Talk:Import/Madison County, Kentucky Addresses

From OpenStreetMap Wiki
Jump to navigation Jump to search

In the resulting data... The addr:city 'Mt Vernon' and the addr:street 'Mt Vernon Road' should probably be expanded using 'Mount' Blackboxlogic (talk) 14:09, 24 July 2020 (UTC)

Good catch, @Blackboxlogic. We made these types of changes for other abbreviations but didn't catch this one. We will update the "Mt" abbreviations as described above so it is corrected for future edits made by OSM mappers, and check if any earlier edits need to be corrected.

Update: the data has been updated to replace 'Mt ' with 'Mount ' in both the addr:street and addr:city fields, and seems to be displaying as expected in the layer. Thanks for reporting the issue. --Dkensok (talk) 19:47, 24 July 2020 (UTC)

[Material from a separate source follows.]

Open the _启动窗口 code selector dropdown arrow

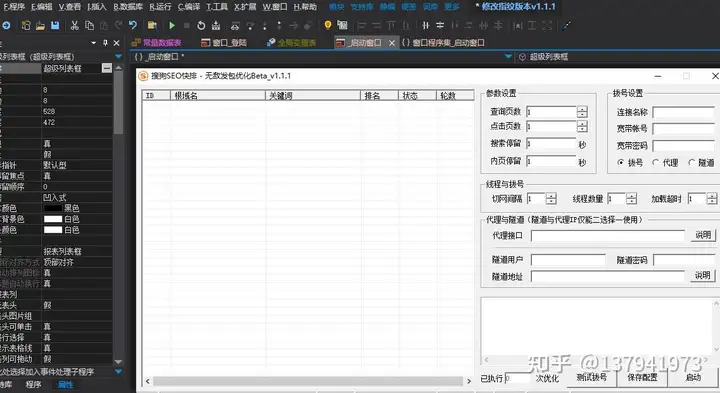click(508, 56)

I'm sorry I gave you a tiny bit of feedback, waited for you to respond, and now I have more feedback. I promise this is all of it. I hadn't realized that the "export" of the data that I analyzed was only a small fraction and I've now scraped the rest of it from the API. I think the house numbers and street names are worth the effort to improve, the rest of it, I trust your judgement. Please don't assume all of this needs to be fixed! This import will be a major contribution even with some data errors.

Madison Data Set - Volunteer Quality Review

Geometry

Looks great!

House numbers

55 house numbers are empty, ' ', or '0' (I would filter these elements out or flag them for extra review, maybe a fixme tag, though... importing fixme tags is frowned on). Some House numbers have letters on the end, which should probably be the unit?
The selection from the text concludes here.